• [Dataset excerpts]
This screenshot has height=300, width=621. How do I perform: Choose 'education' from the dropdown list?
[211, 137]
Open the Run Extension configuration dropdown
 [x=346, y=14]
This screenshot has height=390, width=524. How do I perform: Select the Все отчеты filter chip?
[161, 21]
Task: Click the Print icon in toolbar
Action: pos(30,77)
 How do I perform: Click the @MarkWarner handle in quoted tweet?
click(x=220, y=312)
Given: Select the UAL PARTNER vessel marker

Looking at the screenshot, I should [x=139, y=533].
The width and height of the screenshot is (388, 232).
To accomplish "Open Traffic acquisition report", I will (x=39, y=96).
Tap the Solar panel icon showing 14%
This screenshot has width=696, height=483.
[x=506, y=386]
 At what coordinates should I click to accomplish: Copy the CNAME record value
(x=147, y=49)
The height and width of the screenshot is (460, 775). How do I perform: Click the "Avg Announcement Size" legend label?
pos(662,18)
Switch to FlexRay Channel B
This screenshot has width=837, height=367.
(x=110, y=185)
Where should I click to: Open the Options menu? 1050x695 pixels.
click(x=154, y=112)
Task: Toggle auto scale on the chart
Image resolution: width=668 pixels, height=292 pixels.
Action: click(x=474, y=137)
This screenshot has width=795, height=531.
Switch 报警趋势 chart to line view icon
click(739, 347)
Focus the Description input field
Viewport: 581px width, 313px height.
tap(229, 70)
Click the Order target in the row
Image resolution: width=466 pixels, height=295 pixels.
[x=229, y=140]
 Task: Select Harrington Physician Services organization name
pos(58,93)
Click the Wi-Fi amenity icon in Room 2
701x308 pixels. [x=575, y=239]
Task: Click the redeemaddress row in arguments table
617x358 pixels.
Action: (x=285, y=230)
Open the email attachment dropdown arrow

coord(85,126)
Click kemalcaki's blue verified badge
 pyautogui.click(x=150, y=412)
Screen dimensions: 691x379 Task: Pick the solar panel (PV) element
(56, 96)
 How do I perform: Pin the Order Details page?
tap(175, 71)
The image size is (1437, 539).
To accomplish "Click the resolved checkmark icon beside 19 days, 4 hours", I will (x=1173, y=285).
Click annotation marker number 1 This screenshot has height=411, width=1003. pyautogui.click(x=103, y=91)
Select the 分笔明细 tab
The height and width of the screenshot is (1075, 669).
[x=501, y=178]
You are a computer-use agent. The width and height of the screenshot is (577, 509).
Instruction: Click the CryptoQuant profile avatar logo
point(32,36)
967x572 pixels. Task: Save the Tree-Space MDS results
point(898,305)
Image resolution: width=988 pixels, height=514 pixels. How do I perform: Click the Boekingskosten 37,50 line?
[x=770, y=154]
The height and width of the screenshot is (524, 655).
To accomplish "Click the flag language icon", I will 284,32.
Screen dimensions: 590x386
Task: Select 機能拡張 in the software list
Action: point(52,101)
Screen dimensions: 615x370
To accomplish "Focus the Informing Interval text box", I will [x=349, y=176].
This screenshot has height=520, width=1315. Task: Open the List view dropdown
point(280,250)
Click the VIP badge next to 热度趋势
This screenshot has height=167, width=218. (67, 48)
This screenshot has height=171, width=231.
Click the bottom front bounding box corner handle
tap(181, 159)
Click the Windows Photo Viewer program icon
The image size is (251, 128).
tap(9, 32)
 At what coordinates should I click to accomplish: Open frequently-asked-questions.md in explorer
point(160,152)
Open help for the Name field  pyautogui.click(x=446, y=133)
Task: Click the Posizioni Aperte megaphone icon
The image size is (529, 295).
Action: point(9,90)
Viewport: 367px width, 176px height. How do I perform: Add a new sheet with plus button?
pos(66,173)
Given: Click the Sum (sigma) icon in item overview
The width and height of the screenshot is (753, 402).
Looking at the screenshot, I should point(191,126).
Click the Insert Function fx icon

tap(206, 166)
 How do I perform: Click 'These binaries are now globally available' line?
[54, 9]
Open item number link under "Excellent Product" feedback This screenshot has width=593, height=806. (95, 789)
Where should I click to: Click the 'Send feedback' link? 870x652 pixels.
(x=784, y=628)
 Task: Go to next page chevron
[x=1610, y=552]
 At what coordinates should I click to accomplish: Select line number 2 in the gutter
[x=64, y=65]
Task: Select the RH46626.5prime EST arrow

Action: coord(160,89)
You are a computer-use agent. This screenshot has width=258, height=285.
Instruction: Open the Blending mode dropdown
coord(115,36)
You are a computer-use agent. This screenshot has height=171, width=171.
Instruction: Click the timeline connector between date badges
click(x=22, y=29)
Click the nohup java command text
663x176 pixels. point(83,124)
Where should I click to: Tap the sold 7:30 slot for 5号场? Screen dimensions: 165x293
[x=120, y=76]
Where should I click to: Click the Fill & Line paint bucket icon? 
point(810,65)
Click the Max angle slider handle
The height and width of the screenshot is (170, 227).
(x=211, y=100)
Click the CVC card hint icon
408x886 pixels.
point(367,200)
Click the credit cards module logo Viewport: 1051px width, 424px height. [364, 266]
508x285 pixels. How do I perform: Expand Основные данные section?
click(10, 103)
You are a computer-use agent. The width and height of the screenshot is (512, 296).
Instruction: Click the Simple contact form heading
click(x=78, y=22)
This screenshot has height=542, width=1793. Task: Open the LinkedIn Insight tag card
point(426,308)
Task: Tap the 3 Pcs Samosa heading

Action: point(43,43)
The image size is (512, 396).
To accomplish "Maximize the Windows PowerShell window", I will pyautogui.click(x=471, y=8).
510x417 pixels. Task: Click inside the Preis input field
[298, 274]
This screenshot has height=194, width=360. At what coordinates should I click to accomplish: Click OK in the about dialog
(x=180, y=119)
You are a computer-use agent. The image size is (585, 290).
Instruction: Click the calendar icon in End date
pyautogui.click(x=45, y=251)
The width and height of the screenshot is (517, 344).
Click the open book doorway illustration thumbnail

• [Work to be completed] Copy every record once more, exactly as given.

• [Task response]
This screenshot has height=300, width=621. How do I perform: Choose 'education' from the dropdown list?
[211, 137]
Open the Run Extension configuration dropdown
 [x=346, y=14]
This screenshot has height=390, width=524. How do I perform: Select the Все отчеты filter chip?
[161, 21]
Task: Click the Print icon in toolbar
Action: pos(30,77)
 How do I perform: Click the @MarkWarner handle in quoted tweet?
click(x=220, y=312)
Given: Select the UAL PARTNER vessel marker

Looking at the screenshot, I should [x=139, y=533].
The width and height of the screenshot is (388, 232).
To accomplish "Open Traffic acquisition report", I will (x=39, y=96).
Tap the Solar panel icon showing 14%
This screenshot has width=696, height=483.
[x=506, y=386]
 At what coordinates should I click to accomplish: Copy the CNAME record value
(x=147, y=49)
The height and width of the screenshot is (460, 775). How do I perform: Click the "Avg Announcement Size" legend label?
pos(662,18)
Switch to FlexRay Channel B
This screenshot has width=837, height=367.
(x=110, y=185)
Where should I click to: Open the Options menu? 1050x695 pixels.
click(x=154, y=112)
Task: Toggle auto scale on the chart
Image resolution: width=668 pixels, height=292 pixels.
Action: click(x=474, y=137)
This screenshot has width=795, height=531.
Switch 报警趋势 chart to line view icon
click(739, 347)
Focus the Description input field
Viewport: 581px width, 313px height.
tap(229, 70)
Click the Order target in the row
Image resolution: width=466 pixels, height=295 pixels.
[x=229, y=140]
 Task: Select Harrington Physician Services organization name
pos(58,93)
Click the Wi-Fi amenity icon in Room 2
701x308 pixels. [x=575, y=239]
Task: Click the redeemaddress row in arguments table
617x358 pixels.
Action: (x=285, y=230)
Open the email attachment dropdown arrow

coord(85,126)
Click kemalcaki's blue verified badge
 pyautogui.click(x=150, y=412)
Screen dimensions: 691x379 Task: Pick the solar panel (PV) element
(56, 96)
 How do I perform: Pin the Order Details page?
tap(175, 71)
The image size is (1437, 539).
To accomplish "Click the resolved checkmark icon beside 19 days, 4 hours", I will (x=1173, y=285).
Click annotation marker number 1 This screenshot has height=411, width=1003. pyautogui.click(x=103, y=91)
Select the 分笔明细 tab
The height and width of the screenshot is (1075, 669).
[x=501, y=178]
You are a computer-use agent. The width and height of the screenshot is (577, 509).
Instruction: Click the CryptoQuant profile avatar logo
point(32,36)
967x572 pixels. Task: Save the Tree-Space MDS results
point(898,305)
Image resolution: width=988 pixels, height=514 pixels. How do I perform: Click the Boekingskosten 37,50 line?
[x=770, y=154]
The height and width of the screenshot is (524, 655).
To accomplish "Click the flag language icon", I will 284,32.
Screen dimensions: 590x386
Task: Select 機能拡張 in the software list
Action: point(52,101)
Screen dimensions: 615x370
To accomplish "Focus the Informing Interval text box", I will [x=349, y=176].
This screenshot has height=520, width=1315. Task: Open the List view dropdown
point(280,250)
Click the VIP badge next to 热度趋势
This screenshot has height=167, width=218. (67, 48)
This screenshot has height=171, width=231.
Click the bottom front bounding box corner handle
tap(181, 159)
Click the Windows Photo Viewer program icon
The image size is (251, 128).
tap(9, 32)
 At what coordinates should I click to accomplish: Open frequently-asked-questions.md in explorer
point(160,152)
Open help for the Name field  pyautogui.click(x=446, y=133)
Task: Click the Posizioni Aperte megaphone icon
The image size is (529, 295).
Action: point(9,90)
Viewport: 367px width, 176px height. How do I perform: Add a new sheet with plus button?
pos(66,173)
Given: Click the Sum (sigma) icon in item overview
The width and height of the screenshot is (753, 402).
Looking at the screenshot, I should point(191,126).
Click the Insert Function fx icon

tap(206, 166)
 How do I perform: Click 'These binaries are now globally available' line?
[54, 9]
Open item number link under "Excellent Product" feedback This screenshot has width=593, height=806. (95, 789)
Where should I click to: Click the 'Send feedback' link? 870x652 pixels.
(x=784, y=628)
 Task: Go to next page chevron
[x=1610, y=552]
 At what coordinates should I click to accomplish: Select line number 2 in the gutter
[x=64, y=65]
Task: Select the RH46626.5prime EST arrow

Action: coord(160,89)
You are a computer-use agent. This screenshot has width=258, height=285.
Instruction: Open the Blending mode dropdown
coord(115,36)
You are a computer-use agent. This screenshot has height=171, width=171.
Instruction: Click the timeline connector between date badges
click(x=22, y=29)
Click the nohup java command text
663x176 pixels. point(83,124)
Where should I click to: Tap the sold 7:30 slot for 5号场? Screen dimensions: 165x293
[x=120, y=76]
Where should I click to: Click the Fill & Line paint bucket icon? 
point(810,65)
Click the Max angle slider handle
The height and width of the screenshot is (170, 227).
(x=211, y=100)
Click the CVC card hint icon
408x886 pixels.
point(367,200)
Click the credit cards module logo Viewport: 1051px width, 424px height. [364, 266]
508x285 pixels. How do I perform: Expand Основные данные section?
click(10, 103)
You are a computer-use agent. The width and height of the screenshot is (512, 296).
Instruction: Click the Simple contact form heading
click(x=78, y=22)
This screenshot has height=542, width=1793. Task: Open the LinkedIn Insight tag card
point(426,308)
Task: Tap the 3 Pcs Samosa heading

Action: point(43,43)
The image size is (512, 396).
To accomplish "Maximize the Windows PowerShell window", I will pyautogui.click(x=471, y=8).
510x417 pixels. Task: Click inside the Preis input field
[298, 274]
This screenshot has height=194, width=360. At what coordinates should I click to accomplish: Click OK in the about dialog
(x=180, y=119)
You are a computer-use agent. The image size is (585, 290).
Instruction: Click the calendar icon in End date
pyautogui.click(x=45, y=251)
The width and height of the screenshot is (517, 344).
Click the open book doorway illustration thumbnail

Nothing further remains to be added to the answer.